The standard GSTP Pocket Watch used by the Canadian and British Armies during the war had specifications that all the watch makers complied with to the best of their ability during the war. Just like other war production, however, what was available to wartime watch makers varied enough that the size standards in particular were often not met exactly. Adding to the problem, for security reasons, all G.S.T.P. pocket watches bore no maker names on the watch face, and to really mix things up, it was very common practice for the watch parts makers to be supplying more than one watch manufacturer. You cannot rely on the look of the face, hands, crystal or other bits to accurately identify what company made the completed watch. All that information is stamped in code on the chassis of the movement inside the back cover of the pocket watch. That coded information will tell you who made the movement, who made the watch, the model number of the watch, the serial number of the watch and often the month/year, or year, of manufacture.
Not strictly true: a lot of the British watches have a maker's name on the face, and a serial number on the back. (Of course, it's now difficult to trust watches being sold on eBay (etc.) because there's a big incentive for the unscrupulous (nay, crooked) seller to erase or add markings, or change the dial for one marked Rolex or Omega, in order to inflate the price.)

I have four, all British and all different makers. All have the standard Ball winder on the top of the stem, and a ring fitted to the stem for adding a watch chain or lanyard. All are stamped on the back of the case G.S.T.P. with a serial number and broad Arrow. Interestingly, only one fits like a glove in any of my pocket watch holders and it is also the only one fully working still. It is currently mounted on the front of the RCA Speaker Assembly on my AR88LF. Another watch is mounted on my 19-Set Mk III and fits nicely (ever so slightly loose). A third one is quite loose and is mounted on my 19-Set Mk II. If the set was in a moving vehicle, it would rattle around a bit in the holder.
GSTP = General Service Trade Pattern (or possibly "Temporary Pattern") and were standard (-ish) pocket watches for the period.

There was (briefly) a "Watch W/T Non-Magnetic" which was actually _cheaper_ than the GSTP watches, having a chrome-plated iron case to screen the movement from the magnetic fields of generators and rotary converters in the wireless sets. They were later found to be unnecessary (and also less accurate, being cheap).

The last Pocket Watch I have has an original leather lanyard and sits on my radio bench.

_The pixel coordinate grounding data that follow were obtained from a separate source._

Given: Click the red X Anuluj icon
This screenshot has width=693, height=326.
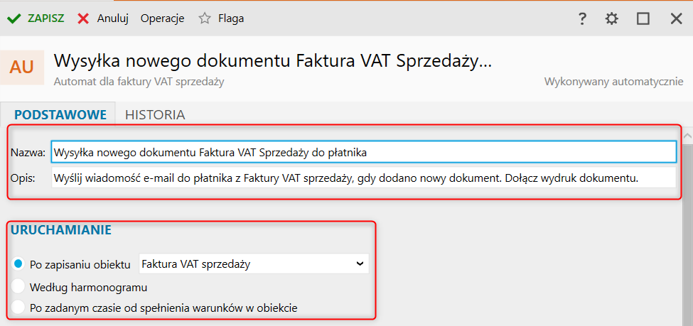Looking at the screenshot, I should click(84, 18).
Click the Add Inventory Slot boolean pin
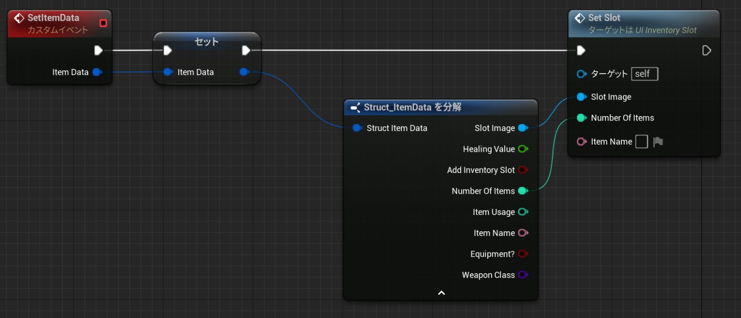The image size is (741, 318). click(522, 170)
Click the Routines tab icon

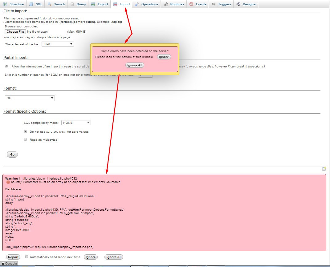tap(166, 4)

If I try and insert it in any of my Pocket Watch Holders, the ring is positioned slightly lower on the stem than the other three watches so it prevents the watch from dropping low enough into the holder for the bottom part of the watch to be secured. The crystal would probably get broken on this watch if it was in a holder on a wireless set that was in a wireless vehicle going across country. Or the Bakelite holder would get shattered.
The GSTP was a standard issue pocket watch, and not intended for fitting to equipment or use in watch holders. The massive expansion of radio usage meant that the original nickel-plated brass watch holder (on the No.1 and 11 sets) couldn't be produced quickly enough and it was replaced by the Bakelite version we (mostly) see today. The watches for those are mostly the 'B' series, produced without bows (the ring for a lanyard or chain on the winder stem), and usually with a short stem (probably specified for the WS19 Mk.1 which caused trouble with some watches being unable to fit the WS19 Mk.III because the power supply connector was a larger diameter and too close to the watch holder as a result). Earlier sets had the watch holder at the top of the front panel with nothing above them, but the WS19 was designed to fit a restricted space in an AFV.

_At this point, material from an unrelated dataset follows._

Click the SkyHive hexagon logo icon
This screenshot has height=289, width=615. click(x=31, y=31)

When a watch is mounted in a holder on a 19-Set, or the AR88 Series of receivers, the operator has full access to the winding ball on top of the stem, even with the guards in place on the 19-Sets. It gets very interesting, very quickly, however, if you install one of these round ball GSTP Pocket Watches in the holders on the 52-Set Receivers.
Try a 'B' series watch with no bow, it is more likely to fit. (Note: a lot of surplus watches will have been retrofitted (frequently rather badly) with bows for subsequent sale.)

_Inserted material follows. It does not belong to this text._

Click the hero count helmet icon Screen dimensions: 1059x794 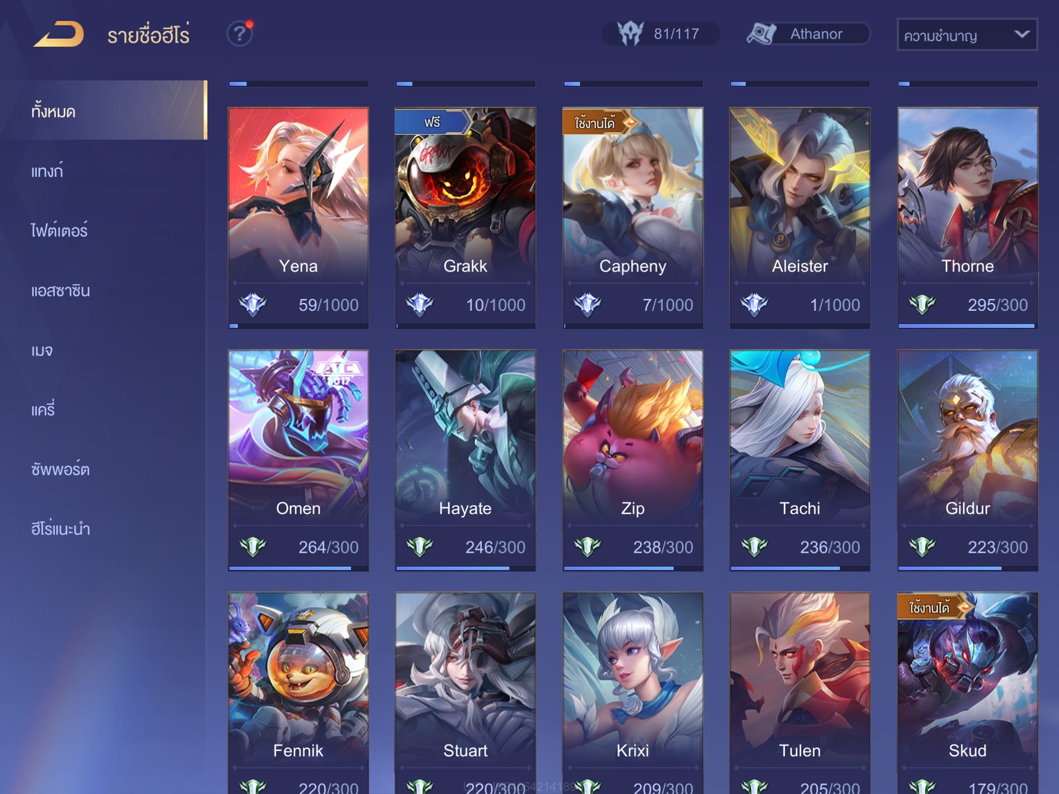coord(631,34)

When I first saw the illustration of the pocket watch Canadian Marconi was using with the 52-Set, I thought it odd the watch used the flat style of winder on top of the stem, and that there was no ring. None of this made sense to me until I tried fitting the standard GSTP Pocket Watch into the two holders on my 52-Set and could not get any of mine to fit properly or be accessible to wind and change time. It was then that I realized how smart the designers and engineers were at CMC. They anticipated the problem and solved it with a custom pocket watch for the 52-Set. The flat top winder is only half as high as the ball winder and without the ring, the operator can easily wind and change the time on either pocket watch when it is in place.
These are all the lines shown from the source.